Need help with array calculation

I would like to ask for help about array calculation

I want to plot contourline of f in which:

    f =  q + p*ln(p )

To do that,

    n = 100
    p = range(0, stop = 200, length =n )
    q = range(0, stop = 200, length = n)
    p_grid = repeat(p, 1, n)
    q_grid = repeat(q', n, 1)

Then, how to generate f_grid? ( f = q + p*ln(p ))
If possible, I can use PyPlot to plot:

  contour(p_grid, q_grid, f_grid, levels=0);

( in case of f2 : f2 = q²+ p*(p - 1)
I could create: f2_grid = (q_grid.^2 + p_grid.^2 - p_grid)

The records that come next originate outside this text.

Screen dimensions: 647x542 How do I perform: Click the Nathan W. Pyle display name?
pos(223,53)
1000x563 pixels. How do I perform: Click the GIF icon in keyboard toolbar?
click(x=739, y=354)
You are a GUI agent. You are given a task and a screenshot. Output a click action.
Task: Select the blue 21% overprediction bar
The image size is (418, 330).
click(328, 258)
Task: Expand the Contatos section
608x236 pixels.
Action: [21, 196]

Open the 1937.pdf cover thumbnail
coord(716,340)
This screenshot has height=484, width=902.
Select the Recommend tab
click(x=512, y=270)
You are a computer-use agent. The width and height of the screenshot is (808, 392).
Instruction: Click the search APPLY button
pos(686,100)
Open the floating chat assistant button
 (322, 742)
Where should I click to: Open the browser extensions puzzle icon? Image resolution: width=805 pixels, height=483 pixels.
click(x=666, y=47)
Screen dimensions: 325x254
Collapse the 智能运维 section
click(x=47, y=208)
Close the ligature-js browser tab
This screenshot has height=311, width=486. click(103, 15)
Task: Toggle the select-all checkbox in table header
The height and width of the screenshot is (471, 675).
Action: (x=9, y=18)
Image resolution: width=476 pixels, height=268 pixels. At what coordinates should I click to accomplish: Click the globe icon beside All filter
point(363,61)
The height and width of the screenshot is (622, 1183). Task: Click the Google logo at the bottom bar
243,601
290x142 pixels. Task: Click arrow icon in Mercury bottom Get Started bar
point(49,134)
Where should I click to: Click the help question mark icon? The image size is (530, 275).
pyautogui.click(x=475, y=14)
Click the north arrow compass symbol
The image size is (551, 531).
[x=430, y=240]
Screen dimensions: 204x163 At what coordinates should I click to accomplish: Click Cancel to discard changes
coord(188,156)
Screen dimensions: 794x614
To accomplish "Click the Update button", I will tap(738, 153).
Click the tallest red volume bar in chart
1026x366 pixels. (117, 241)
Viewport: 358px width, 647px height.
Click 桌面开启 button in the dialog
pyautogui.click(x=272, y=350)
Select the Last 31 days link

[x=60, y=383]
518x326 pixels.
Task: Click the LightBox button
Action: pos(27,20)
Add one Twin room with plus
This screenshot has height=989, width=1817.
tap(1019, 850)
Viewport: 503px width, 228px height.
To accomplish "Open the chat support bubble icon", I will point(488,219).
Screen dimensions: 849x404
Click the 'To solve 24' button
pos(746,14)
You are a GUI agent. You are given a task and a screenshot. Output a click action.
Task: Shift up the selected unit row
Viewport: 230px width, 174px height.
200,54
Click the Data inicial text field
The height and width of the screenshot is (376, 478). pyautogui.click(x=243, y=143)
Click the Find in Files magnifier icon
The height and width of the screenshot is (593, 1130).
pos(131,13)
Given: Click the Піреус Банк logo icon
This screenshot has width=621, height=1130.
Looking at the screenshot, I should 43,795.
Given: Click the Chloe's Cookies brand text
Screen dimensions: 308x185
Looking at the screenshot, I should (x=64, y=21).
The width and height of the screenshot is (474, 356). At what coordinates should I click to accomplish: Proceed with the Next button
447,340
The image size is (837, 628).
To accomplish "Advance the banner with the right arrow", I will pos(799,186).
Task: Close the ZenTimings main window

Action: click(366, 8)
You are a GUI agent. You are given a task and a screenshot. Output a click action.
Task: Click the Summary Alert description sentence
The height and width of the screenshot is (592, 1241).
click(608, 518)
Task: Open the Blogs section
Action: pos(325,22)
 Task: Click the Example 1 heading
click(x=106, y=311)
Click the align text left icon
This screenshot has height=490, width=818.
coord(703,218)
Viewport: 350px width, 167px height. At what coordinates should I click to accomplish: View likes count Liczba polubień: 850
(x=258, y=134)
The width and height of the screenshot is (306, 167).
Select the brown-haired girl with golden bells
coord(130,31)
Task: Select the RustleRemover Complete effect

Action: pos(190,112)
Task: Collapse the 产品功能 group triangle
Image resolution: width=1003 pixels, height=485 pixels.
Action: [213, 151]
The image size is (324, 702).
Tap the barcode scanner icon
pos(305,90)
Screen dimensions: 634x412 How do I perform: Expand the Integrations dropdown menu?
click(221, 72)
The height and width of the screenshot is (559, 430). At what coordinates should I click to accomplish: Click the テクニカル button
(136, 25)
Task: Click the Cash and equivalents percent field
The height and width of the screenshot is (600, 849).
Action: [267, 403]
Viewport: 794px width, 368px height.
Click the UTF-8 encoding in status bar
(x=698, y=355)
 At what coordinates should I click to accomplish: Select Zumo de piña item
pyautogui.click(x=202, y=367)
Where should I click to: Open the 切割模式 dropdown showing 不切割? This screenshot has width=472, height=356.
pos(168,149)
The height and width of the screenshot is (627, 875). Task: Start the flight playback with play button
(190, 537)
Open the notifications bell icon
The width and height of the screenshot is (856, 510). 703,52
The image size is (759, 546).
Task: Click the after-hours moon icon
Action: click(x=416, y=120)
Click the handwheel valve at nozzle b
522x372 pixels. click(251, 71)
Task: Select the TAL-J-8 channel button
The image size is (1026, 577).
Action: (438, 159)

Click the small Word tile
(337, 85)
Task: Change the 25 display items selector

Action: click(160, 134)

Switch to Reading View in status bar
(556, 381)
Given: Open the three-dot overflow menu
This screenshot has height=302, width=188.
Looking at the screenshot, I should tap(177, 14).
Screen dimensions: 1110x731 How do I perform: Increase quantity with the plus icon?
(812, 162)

First, let’s define f as an actual function:

julia> f = (x, y) -> x + y * log(y)
#11 (generic function with 1 method)

You can broadcast this function over p and q to create a grid:

julia> f.(p, q')
100×100 Array{Float64,2}:
...

But you actually don’t need to! In fact, Plots.jl already knows how to plot the contour of a function if you just pass it the input vectors p and q and the function itself:

julia> using Plots

julia> n = 100
100

julia> q = range(0, stop = 200, length = n)
0.0:2.0202020202020203:200.0

julia> p = range(0, stop = 200, length =n )
0.0:2.0202020202020203:200.0

julia> f = (x, y) -> x + y * log(y)
#11 (generic function with 1 method)

julia> contour(p, q, f)

Note that we also don’t need to generate p_grid or q_grid because Plots.jl is smart enough to work directly from the vectors.

4 Likes

Because of the way broadcasting works you very rarely need to define grids like p_grid and q_grid. So if you find yourself using repeat on a vector, there’s a good chance you’re doing something unnecessary.

In fact the same is true for both Matlab and numpy too, so this technique is quite outdated these days.

2 Likes

Fantastic! Thank you very much for you quick reply.
I have only used PyPlot. This may makes me switch to Plots!